··· DOCUMENT EXTRACT

The challenges and dilemmas described above define parameters of future research agendas. The range of these issues and complexity of many of the dilemmas require a multi-disciplinary approach, whether carried out through collaboration of professionals from different disciplines working together or by synthesis of individual contributions from members of several different disciplines. Cooperative economists have made excellent use of ideas from economic theory, that generally assumes a framework of individual utility maximization. In applying these insights to the institutional setting of a cooperative, with democratically generated rules for group coordination, continued intellectual diligence is required to adapt and work through many of the different implications of new developments in economic theory for cooperatives.

······
··· SUPPLIED MATERIAL

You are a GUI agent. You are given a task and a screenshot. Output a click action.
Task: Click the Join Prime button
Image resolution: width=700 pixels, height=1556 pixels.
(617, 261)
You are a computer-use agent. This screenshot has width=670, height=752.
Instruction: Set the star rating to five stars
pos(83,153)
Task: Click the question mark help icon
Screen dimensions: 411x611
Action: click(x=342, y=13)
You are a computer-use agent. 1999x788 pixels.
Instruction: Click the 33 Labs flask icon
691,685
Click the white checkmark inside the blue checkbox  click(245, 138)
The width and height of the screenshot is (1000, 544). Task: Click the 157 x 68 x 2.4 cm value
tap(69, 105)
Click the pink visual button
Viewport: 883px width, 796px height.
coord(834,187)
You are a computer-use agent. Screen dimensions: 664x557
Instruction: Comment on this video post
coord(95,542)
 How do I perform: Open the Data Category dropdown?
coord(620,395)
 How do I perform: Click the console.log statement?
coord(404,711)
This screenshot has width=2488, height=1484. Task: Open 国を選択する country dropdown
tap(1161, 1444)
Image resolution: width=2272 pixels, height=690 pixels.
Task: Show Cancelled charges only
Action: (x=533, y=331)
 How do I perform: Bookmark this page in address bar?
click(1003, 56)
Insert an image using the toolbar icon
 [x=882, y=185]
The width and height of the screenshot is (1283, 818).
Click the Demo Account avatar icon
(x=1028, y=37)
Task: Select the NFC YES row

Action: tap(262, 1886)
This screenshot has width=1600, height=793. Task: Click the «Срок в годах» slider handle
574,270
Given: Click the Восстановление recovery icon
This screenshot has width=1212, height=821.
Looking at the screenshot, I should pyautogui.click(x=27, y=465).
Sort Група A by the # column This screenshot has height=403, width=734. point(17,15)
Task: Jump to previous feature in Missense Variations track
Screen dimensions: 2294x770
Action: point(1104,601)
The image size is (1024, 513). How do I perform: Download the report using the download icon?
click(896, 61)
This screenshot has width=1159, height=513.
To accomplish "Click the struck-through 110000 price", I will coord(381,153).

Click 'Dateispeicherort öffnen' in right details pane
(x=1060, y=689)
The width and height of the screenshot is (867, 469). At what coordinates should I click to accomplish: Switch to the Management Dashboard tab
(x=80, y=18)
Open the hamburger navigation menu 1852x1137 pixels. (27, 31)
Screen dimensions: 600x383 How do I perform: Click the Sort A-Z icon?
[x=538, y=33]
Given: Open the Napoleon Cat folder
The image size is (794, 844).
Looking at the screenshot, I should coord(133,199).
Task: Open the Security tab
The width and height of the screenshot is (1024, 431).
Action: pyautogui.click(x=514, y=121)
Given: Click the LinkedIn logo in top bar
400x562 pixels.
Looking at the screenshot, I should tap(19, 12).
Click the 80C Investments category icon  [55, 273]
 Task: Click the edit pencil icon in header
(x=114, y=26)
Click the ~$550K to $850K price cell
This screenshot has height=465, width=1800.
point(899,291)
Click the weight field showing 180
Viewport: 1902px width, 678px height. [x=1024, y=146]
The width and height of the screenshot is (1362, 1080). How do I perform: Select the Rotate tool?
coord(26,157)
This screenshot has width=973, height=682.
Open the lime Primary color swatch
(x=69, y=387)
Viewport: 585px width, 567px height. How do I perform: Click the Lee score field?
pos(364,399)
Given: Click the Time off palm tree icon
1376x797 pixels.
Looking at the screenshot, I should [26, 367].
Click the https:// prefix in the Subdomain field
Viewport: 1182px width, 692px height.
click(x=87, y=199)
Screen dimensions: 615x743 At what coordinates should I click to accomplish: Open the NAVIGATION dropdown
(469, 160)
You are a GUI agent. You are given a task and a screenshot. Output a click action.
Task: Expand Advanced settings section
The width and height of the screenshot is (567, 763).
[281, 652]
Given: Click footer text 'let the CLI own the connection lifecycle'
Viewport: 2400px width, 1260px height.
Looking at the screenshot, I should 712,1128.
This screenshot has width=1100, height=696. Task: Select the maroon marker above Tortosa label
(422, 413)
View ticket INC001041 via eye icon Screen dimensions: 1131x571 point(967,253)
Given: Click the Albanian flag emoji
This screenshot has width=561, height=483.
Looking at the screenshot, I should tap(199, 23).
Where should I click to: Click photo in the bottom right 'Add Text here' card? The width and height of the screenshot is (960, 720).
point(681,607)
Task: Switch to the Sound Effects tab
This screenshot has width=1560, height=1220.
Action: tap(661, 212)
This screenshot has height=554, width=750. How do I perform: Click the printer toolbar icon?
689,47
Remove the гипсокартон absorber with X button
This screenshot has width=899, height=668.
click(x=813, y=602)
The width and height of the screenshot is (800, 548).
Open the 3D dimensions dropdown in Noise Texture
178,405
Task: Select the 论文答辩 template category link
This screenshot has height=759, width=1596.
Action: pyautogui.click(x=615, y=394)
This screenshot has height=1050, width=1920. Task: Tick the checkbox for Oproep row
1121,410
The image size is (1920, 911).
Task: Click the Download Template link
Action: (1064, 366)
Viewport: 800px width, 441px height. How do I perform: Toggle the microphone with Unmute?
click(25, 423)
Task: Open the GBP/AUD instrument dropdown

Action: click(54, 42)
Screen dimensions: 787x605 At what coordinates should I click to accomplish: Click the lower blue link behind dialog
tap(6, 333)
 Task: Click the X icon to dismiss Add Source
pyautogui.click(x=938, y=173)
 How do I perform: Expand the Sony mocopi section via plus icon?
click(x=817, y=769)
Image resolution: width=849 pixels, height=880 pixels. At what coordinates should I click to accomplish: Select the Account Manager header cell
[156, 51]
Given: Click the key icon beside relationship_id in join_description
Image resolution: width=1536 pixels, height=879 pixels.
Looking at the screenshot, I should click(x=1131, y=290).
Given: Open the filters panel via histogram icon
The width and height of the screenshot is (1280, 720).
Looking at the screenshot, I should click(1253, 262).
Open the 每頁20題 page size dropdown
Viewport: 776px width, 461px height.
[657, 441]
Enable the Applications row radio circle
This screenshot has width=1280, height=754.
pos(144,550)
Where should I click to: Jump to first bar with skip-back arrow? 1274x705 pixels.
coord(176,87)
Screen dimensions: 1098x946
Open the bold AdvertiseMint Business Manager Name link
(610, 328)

······

* [INSTRUCTIONS TO FOLLOW]: Copy out the passage on research agendas for cooperatives word for word, from start to finish.

* [WRITTEN RESPONSE]:
The challenges and dilemmas described above define parameters of future research agendas. The range of these issues and complexity of many of the dilemmas require a multi-disciplinary approach, whether carried out through collaboration of professionals from different disciplines working together or by synthesis of individual contributions from members of several different disciplines. Cooperative economists have made excellent use of ideas from economic theory, that generally assumes a framework of individual utility maximization. In applying these insights to the institutional setting of a cooperative, with democratically generated rules for group coordination, continued intellectual diligence is required to adapt and work through many of the different implications of new developments in economic theory for cooperatives.